Don’t get me wrong. There are times when I have pulled my punches if it appears my probing might do harm. Case in point: when openly gay L.A. Assemblymember Jackie Goldberg was pushing the expanded domestic partnership bill, I asked her why she didn’t call the legislation a civil unions bill because that was what it was. She said that it was a strategic move to get support from stressed conservative/moderate legislators who could tell their constituents that they were only supporting an expansion of the existing domestic partnership registry bill. A civil unions bill – well, that was a whole other thing because it had a different name and was perceived as too close to marriage.
I wrote the story but I didn’t call the legislators struggling with the vote and ask them what the hell was wrong with them, anyway. I imagine LGBT journalists in states other than California, Massachusetts and New York face similar quandaries.
So I understand why Equality New Mexico asked GLAAD not to “go after” Richardson after he uttered the remark and called EQNM to apologize. Not that he would have withdrawn his support – he does appear to be a man of principle.
But ironically, that’s exactly the problem. First of all, it’s an issue today because neither Richardson, nor EQNM, nor GLAAD handled it properly at the time – and since then we’ve had an explosion of controversy over “faggot” and the “n-word.” In that context, the argument to “let it go” as ancient history and potentially harmful to a good guy doesn’t fly.

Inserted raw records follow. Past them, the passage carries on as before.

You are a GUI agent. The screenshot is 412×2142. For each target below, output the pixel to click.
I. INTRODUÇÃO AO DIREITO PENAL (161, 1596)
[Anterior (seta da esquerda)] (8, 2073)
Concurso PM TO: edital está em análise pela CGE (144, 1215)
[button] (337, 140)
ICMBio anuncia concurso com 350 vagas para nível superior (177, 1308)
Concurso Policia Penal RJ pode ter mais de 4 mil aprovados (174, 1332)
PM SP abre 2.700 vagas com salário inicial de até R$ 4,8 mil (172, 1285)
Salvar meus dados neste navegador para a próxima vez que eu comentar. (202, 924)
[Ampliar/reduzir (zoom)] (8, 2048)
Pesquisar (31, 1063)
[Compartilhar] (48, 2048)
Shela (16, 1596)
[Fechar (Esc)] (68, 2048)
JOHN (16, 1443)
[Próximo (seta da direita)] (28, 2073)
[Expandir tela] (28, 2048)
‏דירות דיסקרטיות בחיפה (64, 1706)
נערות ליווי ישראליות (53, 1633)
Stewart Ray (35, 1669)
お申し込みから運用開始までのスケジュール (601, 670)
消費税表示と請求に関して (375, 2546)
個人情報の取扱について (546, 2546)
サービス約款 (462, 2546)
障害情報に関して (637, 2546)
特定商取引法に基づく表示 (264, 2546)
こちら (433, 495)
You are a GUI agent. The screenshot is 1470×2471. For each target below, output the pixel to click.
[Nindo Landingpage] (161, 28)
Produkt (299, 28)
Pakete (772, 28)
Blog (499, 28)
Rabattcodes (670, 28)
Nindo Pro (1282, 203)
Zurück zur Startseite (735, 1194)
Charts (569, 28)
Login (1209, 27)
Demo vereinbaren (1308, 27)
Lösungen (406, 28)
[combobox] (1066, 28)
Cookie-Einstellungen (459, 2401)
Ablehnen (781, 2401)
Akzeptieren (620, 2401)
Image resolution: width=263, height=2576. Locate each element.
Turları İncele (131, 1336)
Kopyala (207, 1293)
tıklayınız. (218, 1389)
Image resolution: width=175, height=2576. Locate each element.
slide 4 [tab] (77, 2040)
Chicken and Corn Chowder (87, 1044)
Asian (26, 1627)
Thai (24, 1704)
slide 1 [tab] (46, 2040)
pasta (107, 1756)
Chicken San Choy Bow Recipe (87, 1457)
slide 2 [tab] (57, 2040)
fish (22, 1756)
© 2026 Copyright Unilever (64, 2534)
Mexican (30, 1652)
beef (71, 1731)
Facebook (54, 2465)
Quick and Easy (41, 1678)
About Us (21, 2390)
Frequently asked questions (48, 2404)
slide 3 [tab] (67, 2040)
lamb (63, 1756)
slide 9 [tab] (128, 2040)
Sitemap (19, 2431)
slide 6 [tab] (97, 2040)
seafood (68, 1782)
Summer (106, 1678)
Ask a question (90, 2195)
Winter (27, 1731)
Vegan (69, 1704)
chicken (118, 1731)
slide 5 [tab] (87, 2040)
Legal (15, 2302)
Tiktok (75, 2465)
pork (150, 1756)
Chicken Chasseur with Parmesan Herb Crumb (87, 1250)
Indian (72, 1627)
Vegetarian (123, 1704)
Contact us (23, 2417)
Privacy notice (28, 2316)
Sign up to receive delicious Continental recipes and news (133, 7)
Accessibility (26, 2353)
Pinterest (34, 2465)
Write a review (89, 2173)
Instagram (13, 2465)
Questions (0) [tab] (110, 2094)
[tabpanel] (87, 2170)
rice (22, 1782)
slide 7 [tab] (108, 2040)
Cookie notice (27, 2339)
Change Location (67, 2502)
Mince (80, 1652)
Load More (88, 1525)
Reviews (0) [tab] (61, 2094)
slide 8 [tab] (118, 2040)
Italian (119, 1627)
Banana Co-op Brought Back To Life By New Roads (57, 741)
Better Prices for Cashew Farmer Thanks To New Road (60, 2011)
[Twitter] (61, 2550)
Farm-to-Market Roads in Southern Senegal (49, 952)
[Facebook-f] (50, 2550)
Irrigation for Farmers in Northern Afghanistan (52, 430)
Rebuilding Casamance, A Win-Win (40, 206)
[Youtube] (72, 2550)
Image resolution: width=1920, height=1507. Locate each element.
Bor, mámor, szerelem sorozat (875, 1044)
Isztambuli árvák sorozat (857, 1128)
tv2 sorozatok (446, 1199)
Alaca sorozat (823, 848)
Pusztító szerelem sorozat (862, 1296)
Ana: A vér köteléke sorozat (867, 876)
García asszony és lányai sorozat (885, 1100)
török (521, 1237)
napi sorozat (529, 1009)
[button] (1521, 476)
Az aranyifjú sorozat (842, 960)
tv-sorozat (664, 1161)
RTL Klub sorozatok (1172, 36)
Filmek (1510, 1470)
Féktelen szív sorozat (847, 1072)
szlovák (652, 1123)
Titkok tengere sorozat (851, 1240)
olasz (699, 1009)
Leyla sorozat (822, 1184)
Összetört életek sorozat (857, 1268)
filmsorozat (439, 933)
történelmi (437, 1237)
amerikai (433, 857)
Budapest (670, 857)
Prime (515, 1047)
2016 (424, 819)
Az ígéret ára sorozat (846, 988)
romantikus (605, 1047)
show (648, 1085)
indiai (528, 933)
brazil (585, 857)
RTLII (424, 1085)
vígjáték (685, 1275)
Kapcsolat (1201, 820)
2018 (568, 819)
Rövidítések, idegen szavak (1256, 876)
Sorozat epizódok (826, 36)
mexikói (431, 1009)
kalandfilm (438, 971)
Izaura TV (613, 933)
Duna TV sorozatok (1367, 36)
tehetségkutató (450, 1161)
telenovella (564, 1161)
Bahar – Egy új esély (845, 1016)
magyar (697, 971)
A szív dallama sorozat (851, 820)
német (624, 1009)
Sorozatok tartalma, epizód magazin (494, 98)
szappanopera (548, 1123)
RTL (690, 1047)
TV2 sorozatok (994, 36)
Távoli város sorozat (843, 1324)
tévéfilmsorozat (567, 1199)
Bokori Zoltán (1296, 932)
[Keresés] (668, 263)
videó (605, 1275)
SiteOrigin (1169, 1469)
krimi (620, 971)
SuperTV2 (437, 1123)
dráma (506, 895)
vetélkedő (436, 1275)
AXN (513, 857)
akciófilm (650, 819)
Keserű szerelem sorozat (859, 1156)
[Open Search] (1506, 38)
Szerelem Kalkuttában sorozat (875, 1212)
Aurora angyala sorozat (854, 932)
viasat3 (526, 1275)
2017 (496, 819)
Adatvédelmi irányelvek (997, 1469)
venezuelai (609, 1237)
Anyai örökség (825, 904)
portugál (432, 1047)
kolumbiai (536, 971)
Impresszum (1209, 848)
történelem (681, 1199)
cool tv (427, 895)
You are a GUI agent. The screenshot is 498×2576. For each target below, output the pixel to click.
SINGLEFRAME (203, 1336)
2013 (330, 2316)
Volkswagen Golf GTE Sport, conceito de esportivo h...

But more importantly, after the experience with Bill Clinton – the man who said, “I have a dream and you’re a part of it” – and then threw us to the military wolves – it is imperative that we scrutinize even our friends closely. And if a pro-gay candidate can so easily do the “boys-will-be-boys” banter and joke around with the word “maricón,” what does it say about his secret mind-set? Would he have so easily and casually spouted back the n-word?
I am a journalist, not a psychoanalyst. But since the days of Richard Nixon’s Watergate and Bill Clinton’s “it depends on what the definition of ‘is’ is,” we need to parse the words that fall from the mouths of the candidates who could make our lives heaven or hell.